(OBJECTIF ÉNONCÉ): Présente sous forme de liste JSON de chaînes les lignes du relevé, de celle qui contient « Viewport: 634px width, 490px height. » jusqu'à la fin, ces deux bornes incluses, à raison d'une chaîne par ligne et sans les lignes vides. Laisse les images de côté.

(MATÉRIEL FOURNI):
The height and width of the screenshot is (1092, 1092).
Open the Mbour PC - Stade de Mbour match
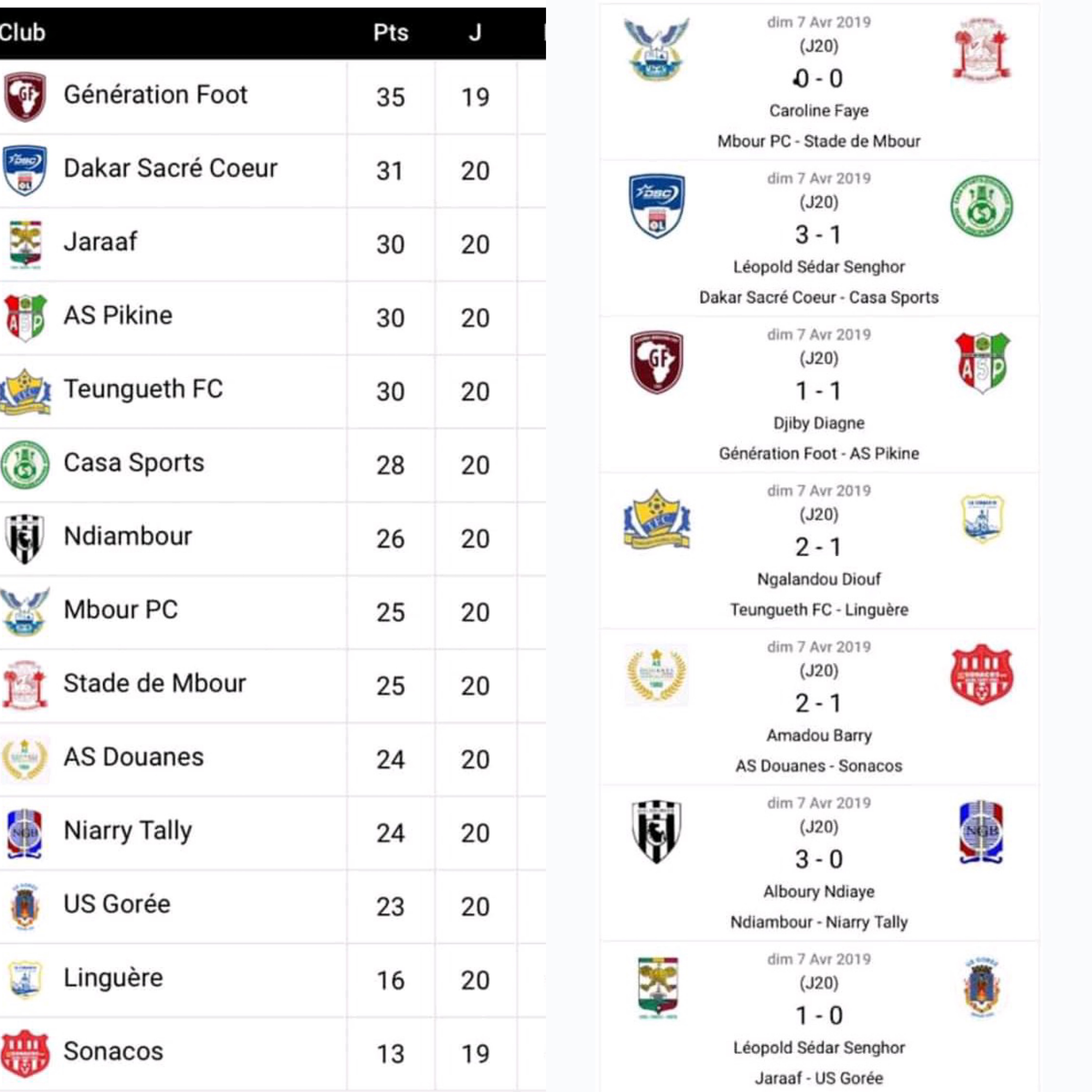point(818,141)
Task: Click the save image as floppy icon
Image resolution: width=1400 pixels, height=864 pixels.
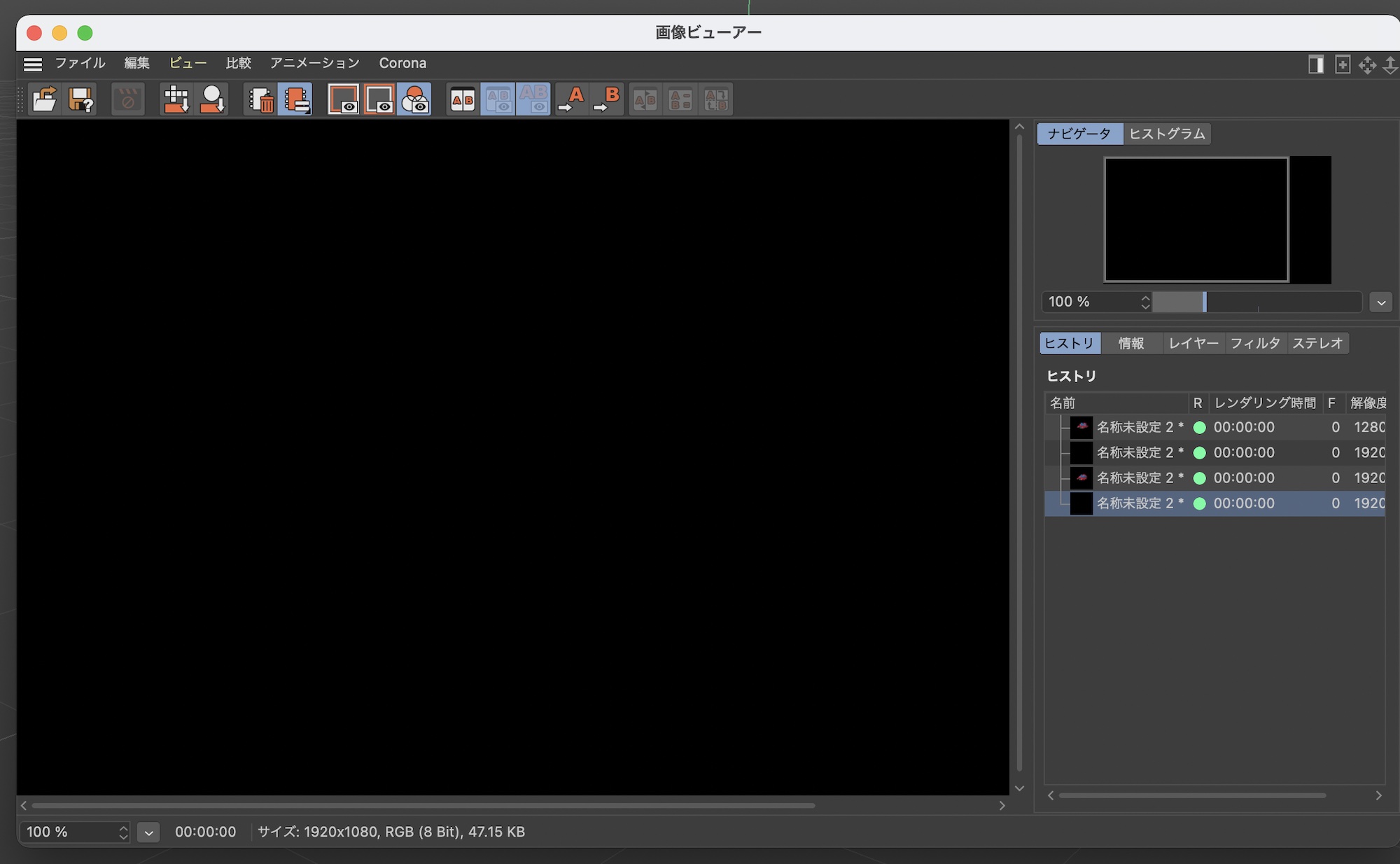Action: [x=81, y=99]
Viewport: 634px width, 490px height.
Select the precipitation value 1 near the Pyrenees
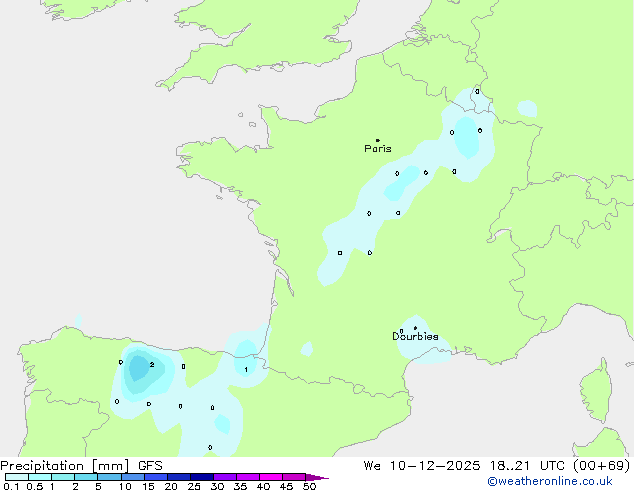246,370
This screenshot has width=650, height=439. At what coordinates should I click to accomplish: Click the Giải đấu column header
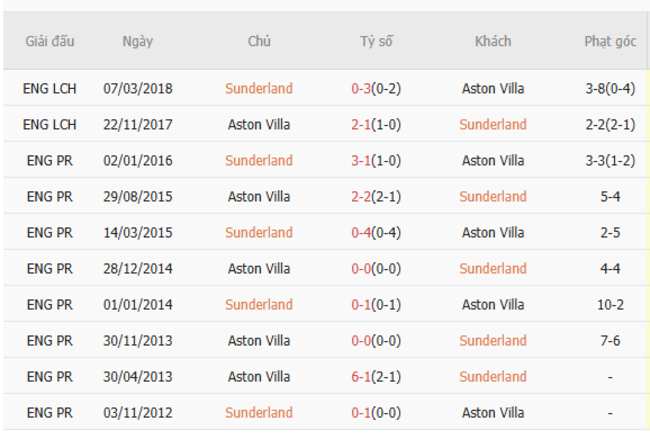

(RÉSULTAT FINAL):
[
  "Viewport: 634px width, 490px height.",
  "Select the precipitation value 1 near the Pyrenees",
  "246,370",
  "This screenshot has width=650, height=439. At what coordinates should I click to accomplish: Click the Giải đấu column header"
]